=== TASK DETAILS ===
Copy word for word the part of the listing that starts at the line containing "Given: Click the" and runs through the end of the listing. Leave the pictures out.

=== DATA IN THIS EXERCISE ===
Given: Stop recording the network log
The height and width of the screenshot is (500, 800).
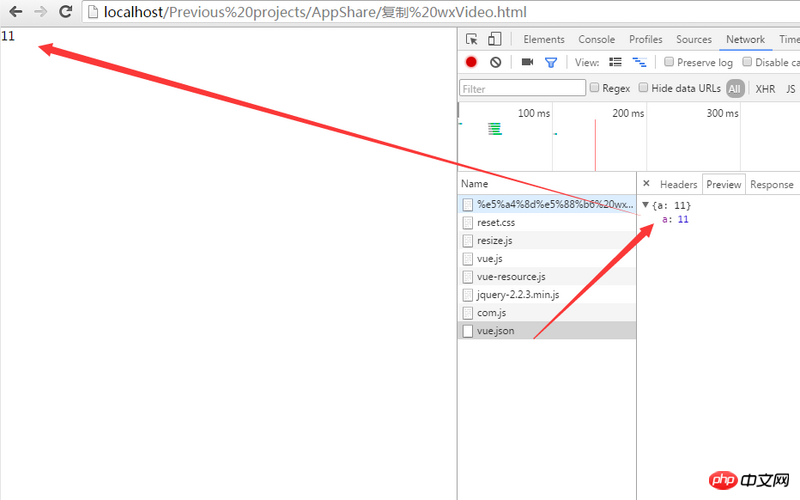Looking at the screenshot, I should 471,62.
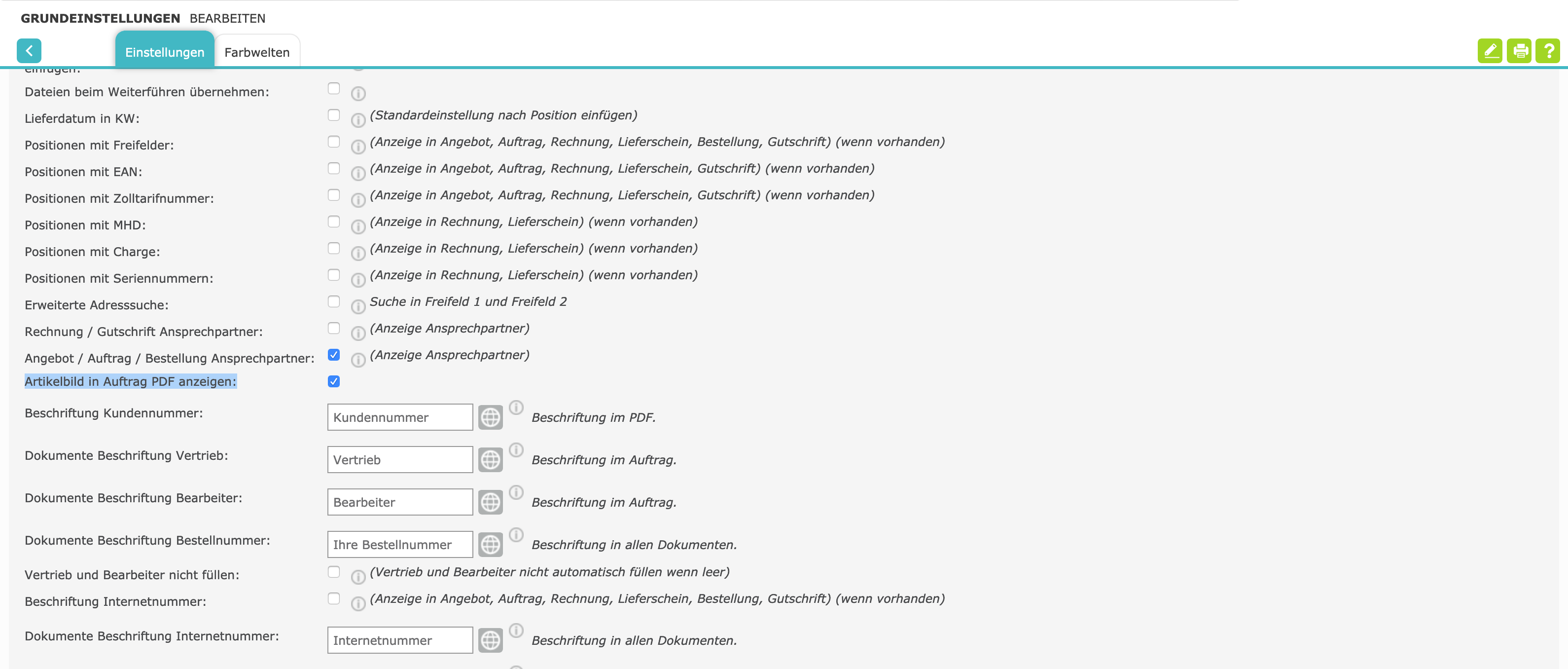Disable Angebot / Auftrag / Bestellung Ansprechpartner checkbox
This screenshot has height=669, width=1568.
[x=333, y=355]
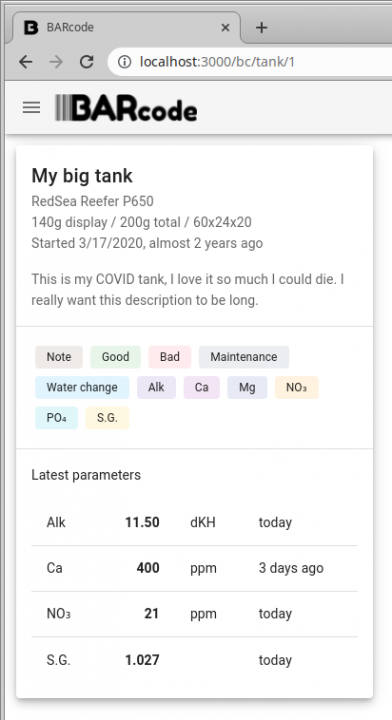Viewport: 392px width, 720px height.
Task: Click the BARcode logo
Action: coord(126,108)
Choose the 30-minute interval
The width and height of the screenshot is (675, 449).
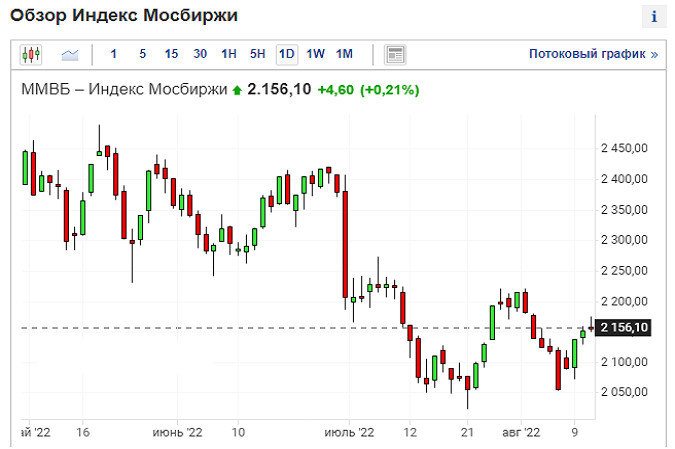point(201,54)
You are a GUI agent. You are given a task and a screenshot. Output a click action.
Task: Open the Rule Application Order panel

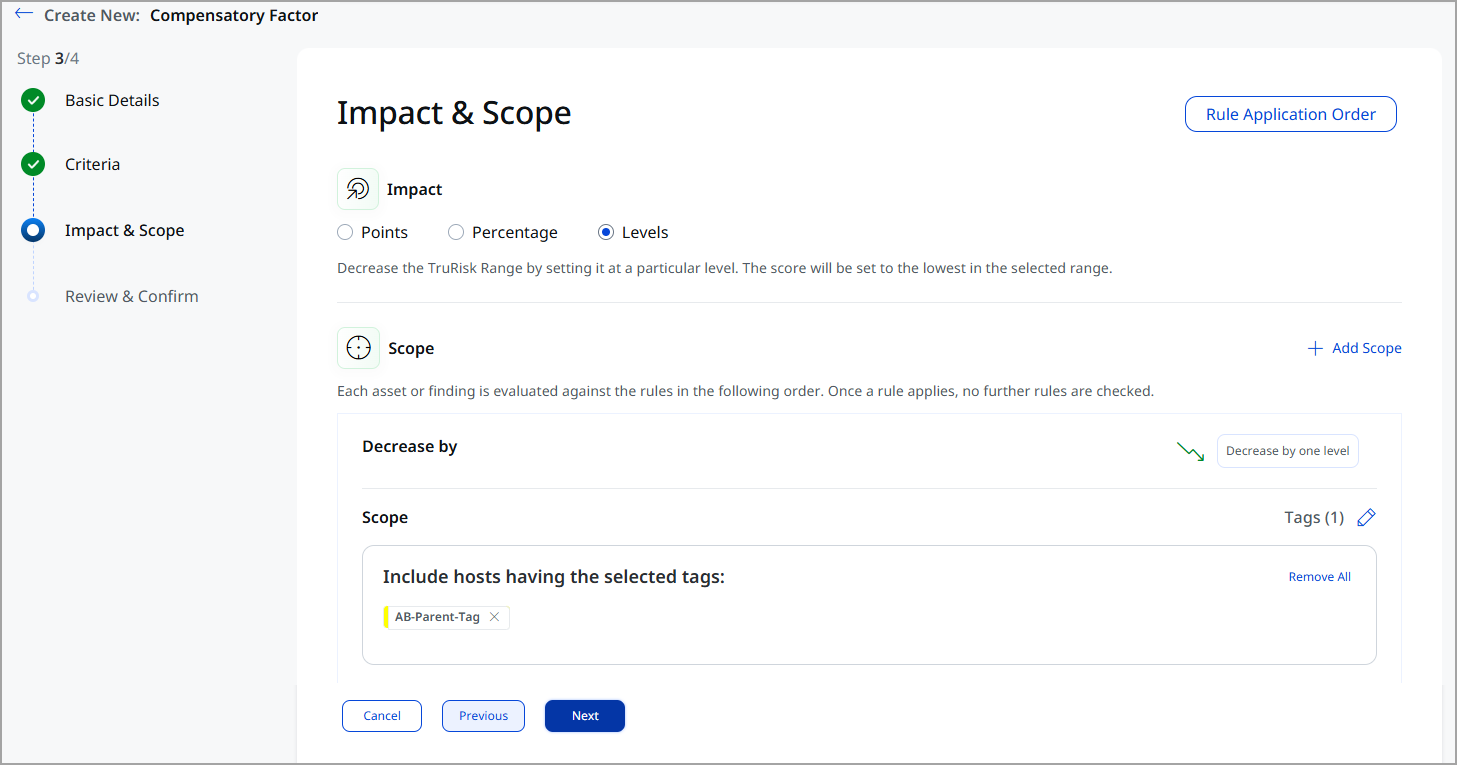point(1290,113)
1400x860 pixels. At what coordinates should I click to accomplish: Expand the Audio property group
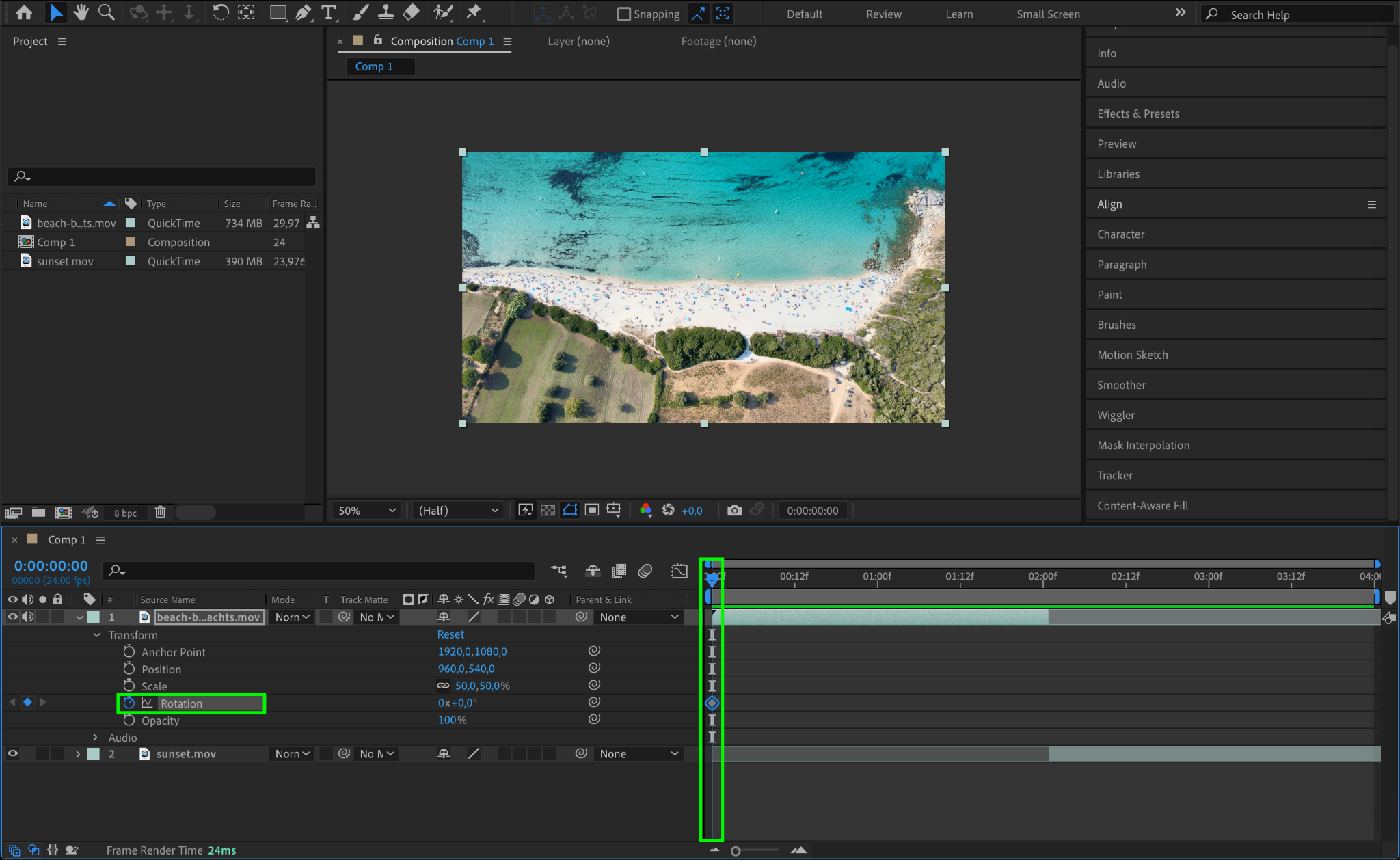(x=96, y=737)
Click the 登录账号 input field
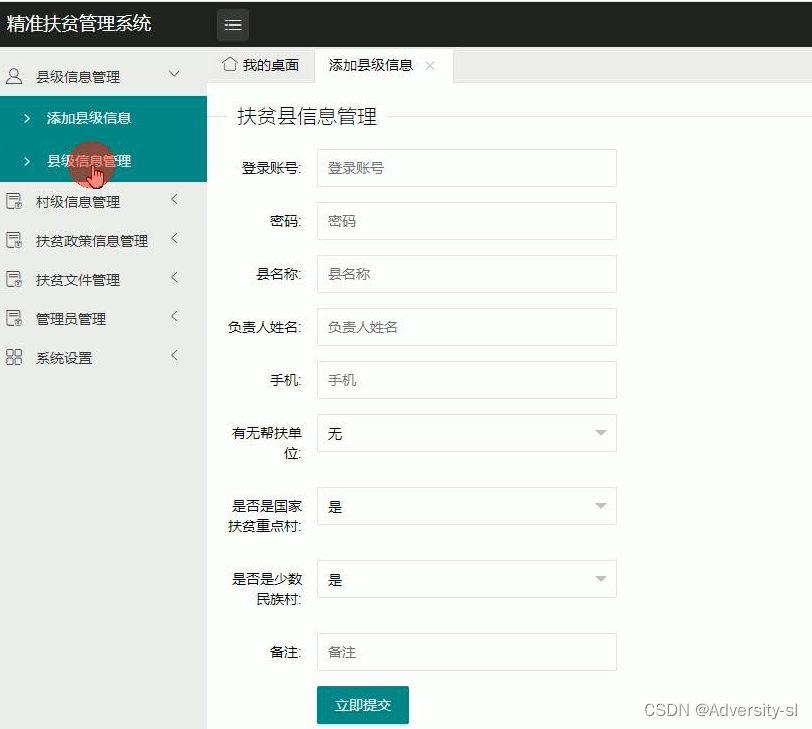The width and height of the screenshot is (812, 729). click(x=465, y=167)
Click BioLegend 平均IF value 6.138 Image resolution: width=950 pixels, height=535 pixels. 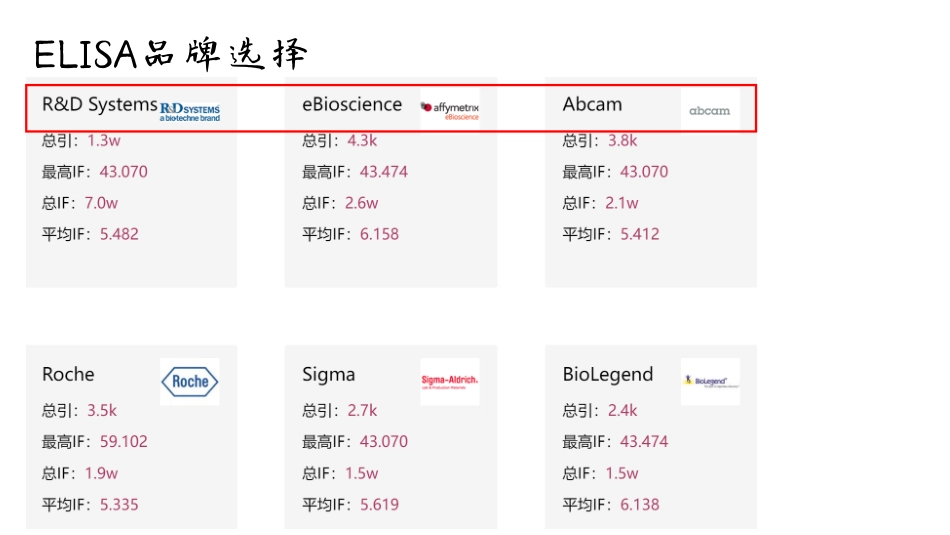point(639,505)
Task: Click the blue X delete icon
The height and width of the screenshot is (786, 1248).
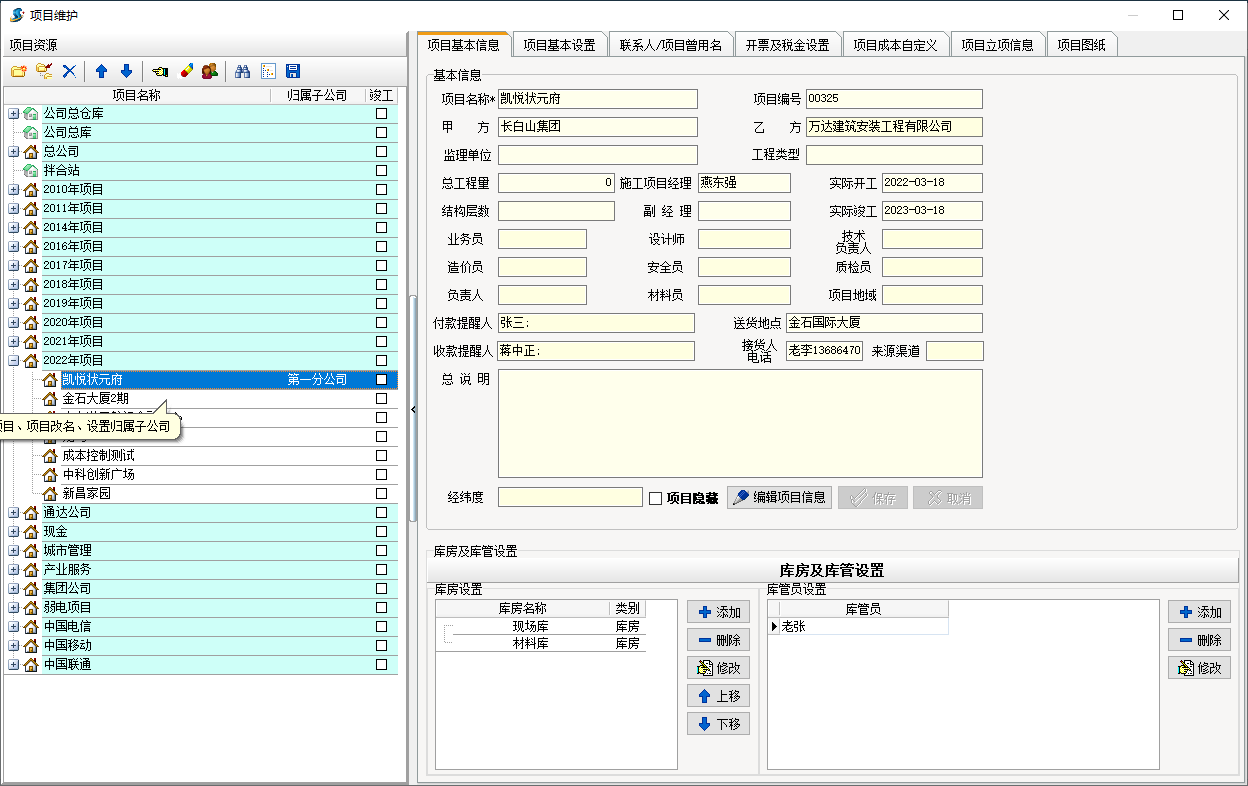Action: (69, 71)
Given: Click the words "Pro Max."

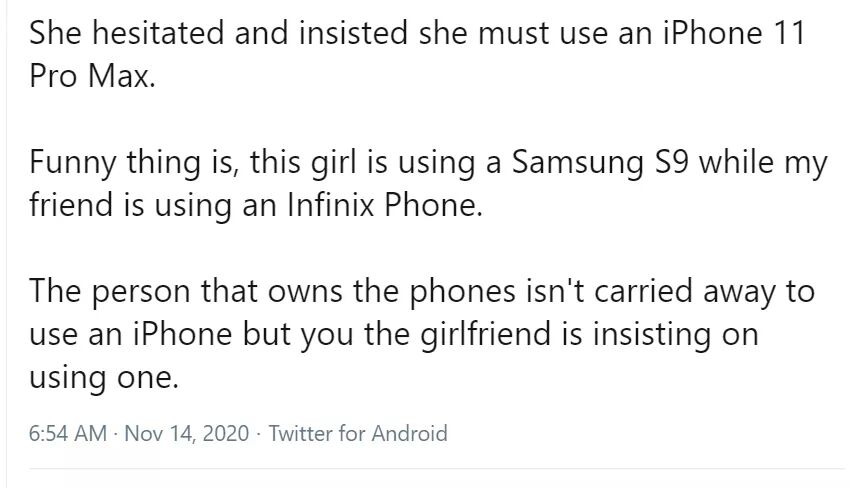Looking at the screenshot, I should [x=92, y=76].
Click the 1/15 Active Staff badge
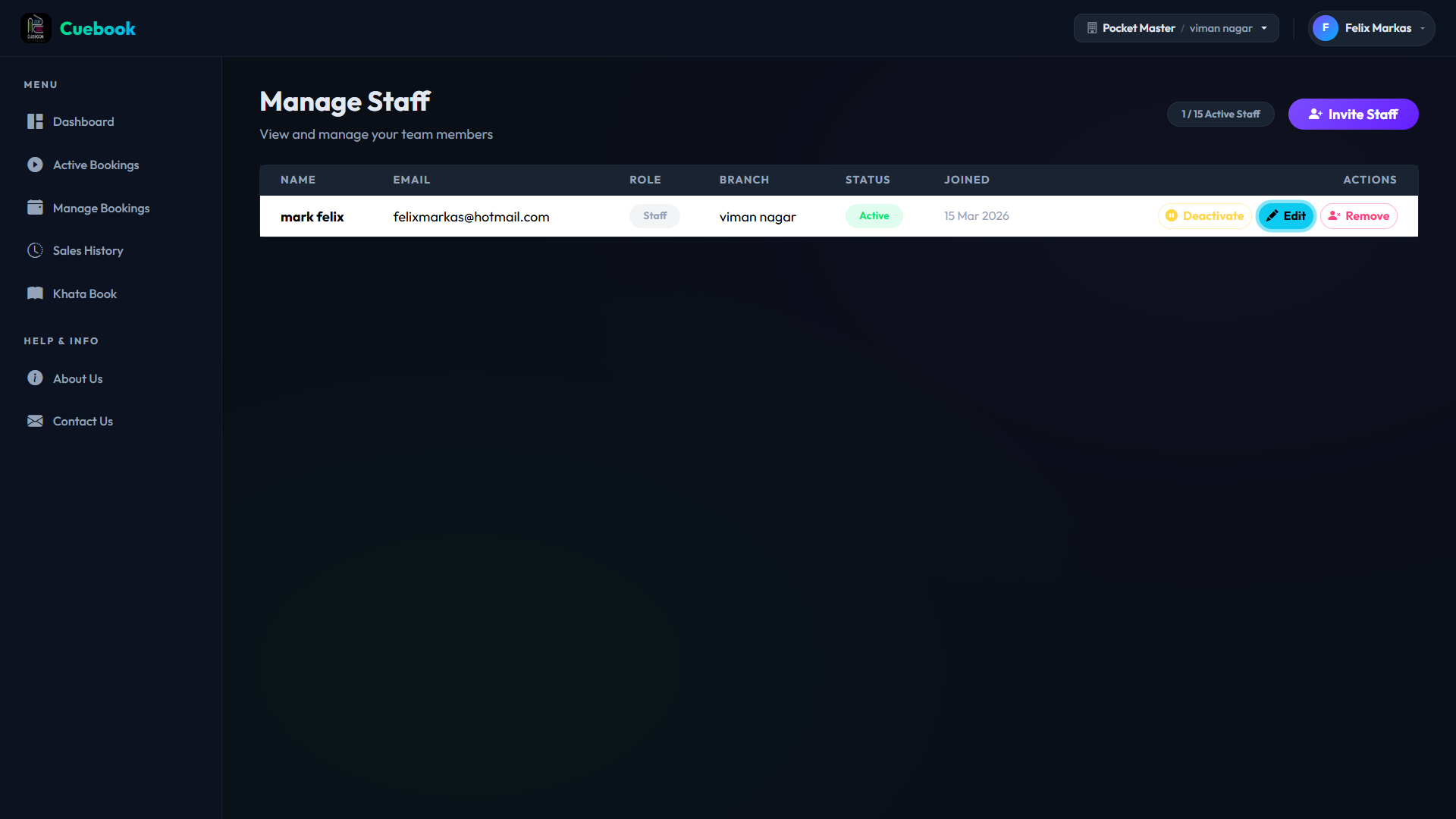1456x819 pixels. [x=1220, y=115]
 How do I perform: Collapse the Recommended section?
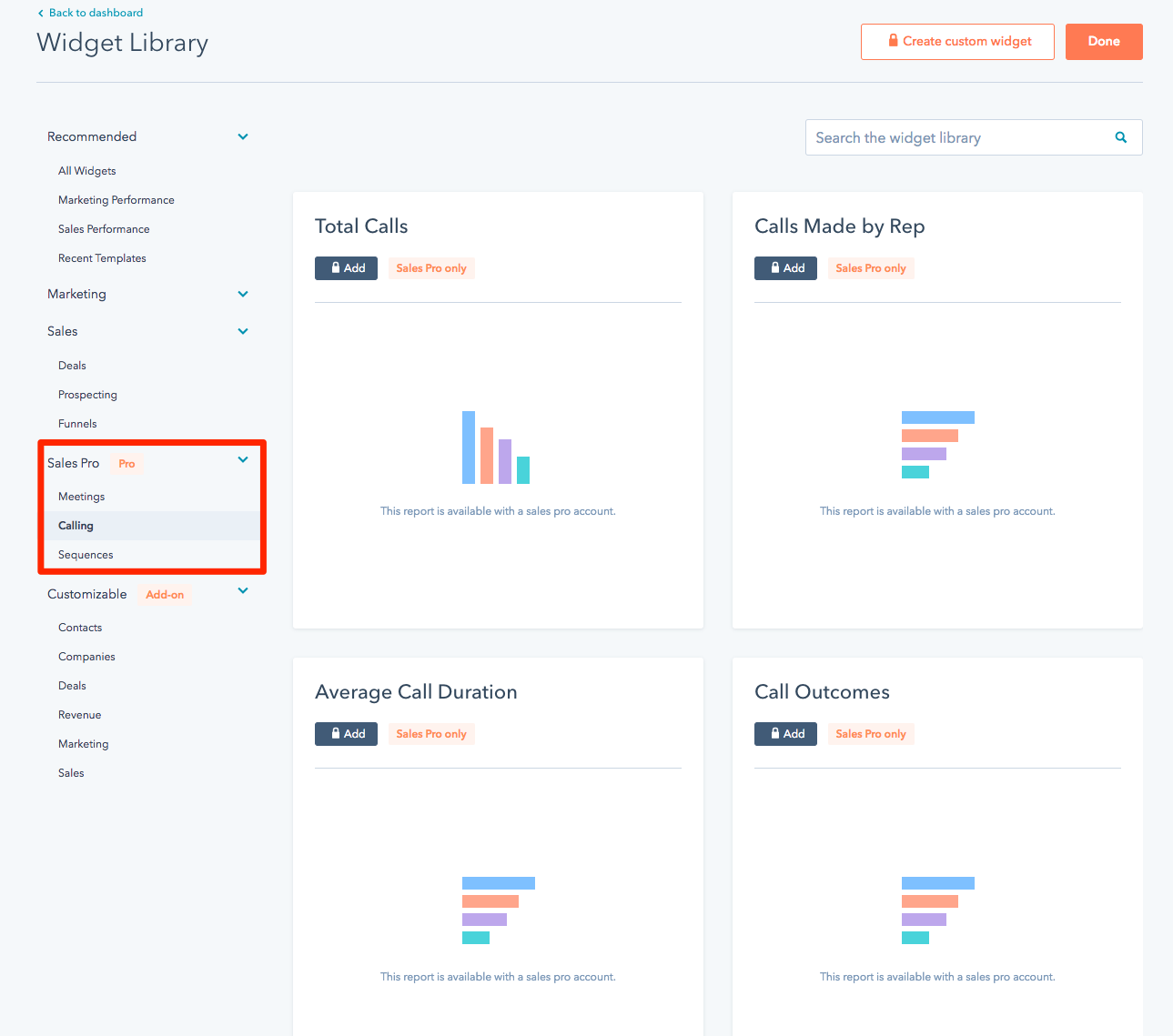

=== WRITTEN ANSWER ===
Given: Click the words "Pro Max."

Looking at the screenshot, I should [x=92, y=76].
Click the 1/15 Active Staff badge
1456x819 pixels. [x=1220, y=115]
 How do I perform: Collapse the Recommended section?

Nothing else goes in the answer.